Two weeks ago, I went into a coffee shop alone, and decided to buy a slice of cake. This was big for me. When I went to order, I became a bit nervous as the line behind me grew, and i was troubled about making a decision and ordering correctly. This is something that happens a lot to me over here. I ended up ordering 6 slices of various cakes and finding a fun acquaintance with the shop lady. Also, I lied and said I was hosting a party to justify why I needed so much cake out of embarrassment, but that’s neither here nor there. Since then I’ve gone to the shop for more cake (thankfully not 6 each time—- that would be rough on my already non-svelte physique), I’ve made small-talk with the lady, AND I’ve responded to older lady inquires about O. In German. Huzzah!

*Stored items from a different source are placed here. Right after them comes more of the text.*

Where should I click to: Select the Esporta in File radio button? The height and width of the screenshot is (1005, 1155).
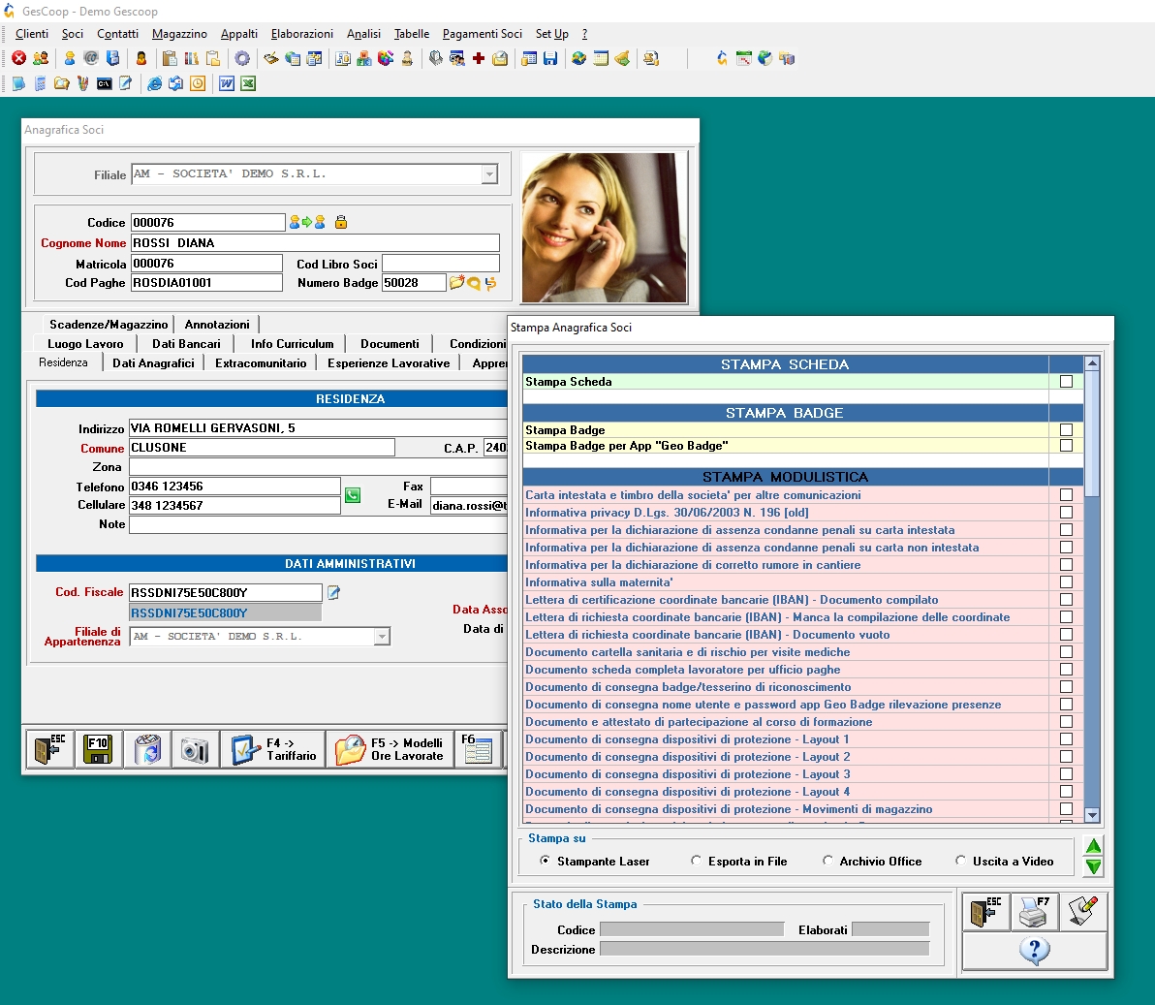coord(696,861)
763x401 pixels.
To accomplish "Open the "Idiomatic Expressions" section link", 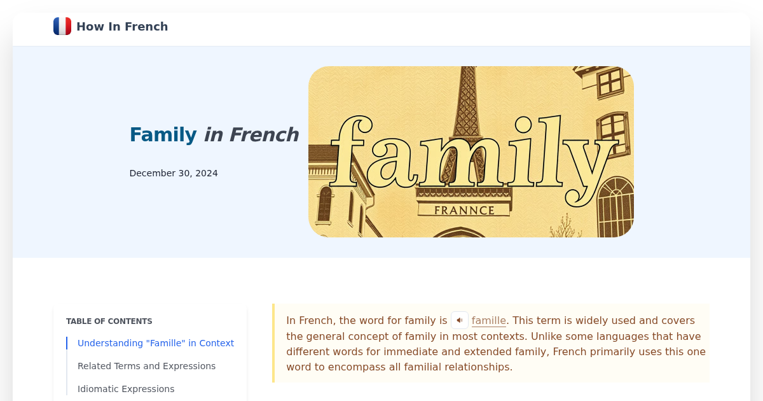I will tap(126, 389).

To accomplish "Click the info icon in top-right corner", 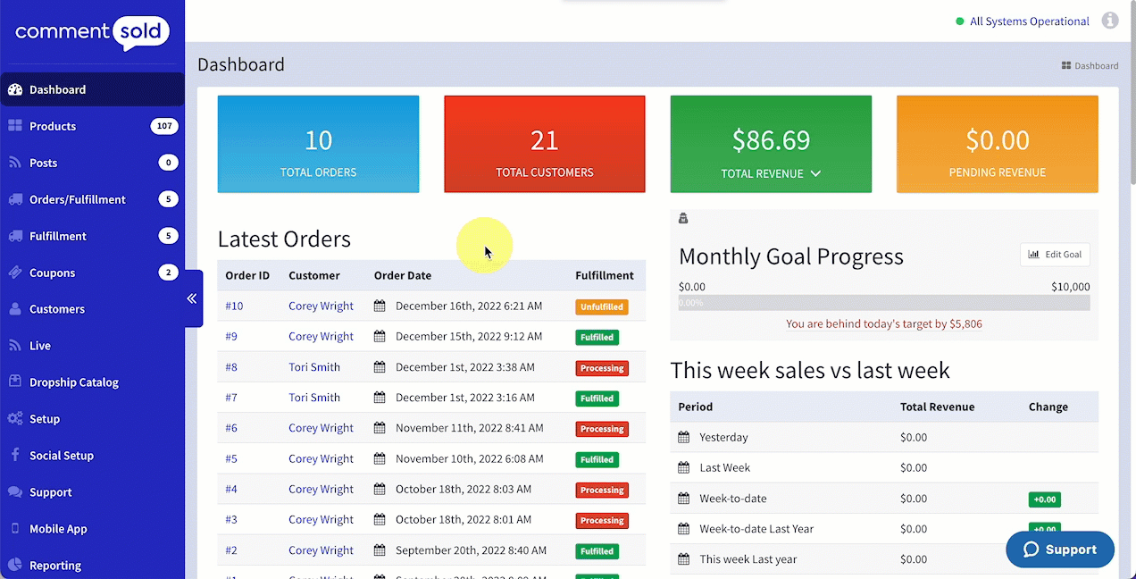I will (1110, 21).
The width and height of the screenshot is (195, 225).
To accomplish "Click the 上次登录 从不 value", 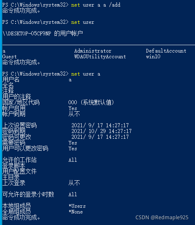I will [x=74, y=183].

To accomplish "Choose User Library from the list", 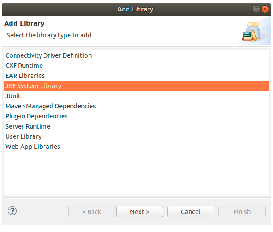I will (136, 136).
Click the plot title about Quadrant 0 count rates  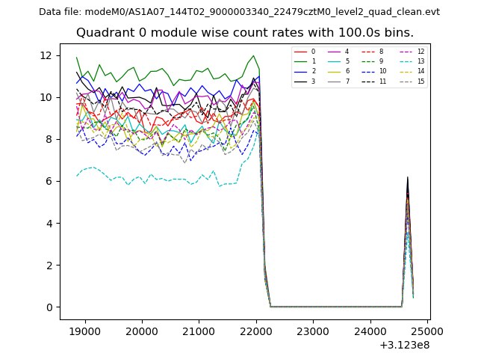pyautogui.click(x=245, y=33)
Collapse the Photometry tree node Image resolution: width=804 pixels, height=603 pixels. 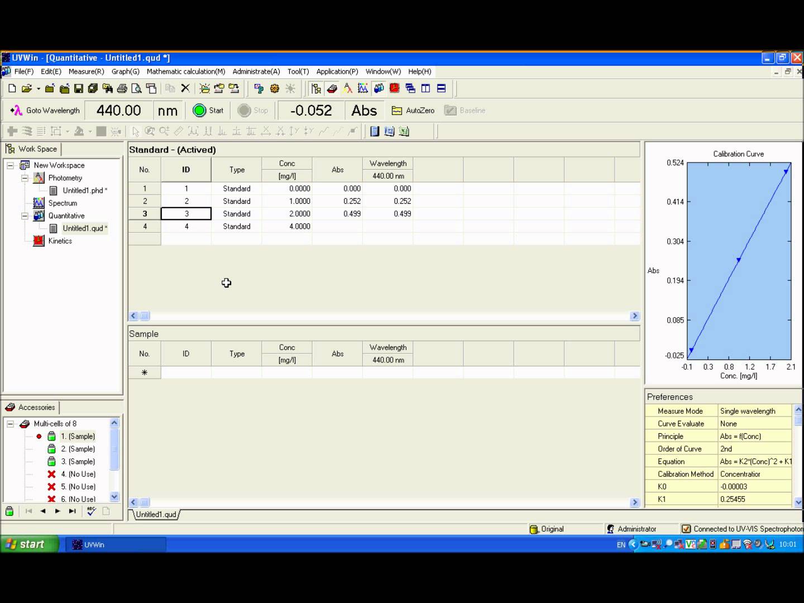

Maybe it’s the weather, maybe it’s O, and maybe it’s that I met so many kind and warm-hearted people, but my perspective is different and changing. I’m seeing more of the city, talking more, making small steps toward embracing Germany. I want to sign O up for a swim classes, and I want to take her on long walks with stops for picnics through the park. And I’ll stop being weird, and invite friends along. Also, I want to explore different areas of Germany to find which place might be acceptable for our forever home. If you’ve got tips about where to go, I’m finally ready for them!
Thanks for reading!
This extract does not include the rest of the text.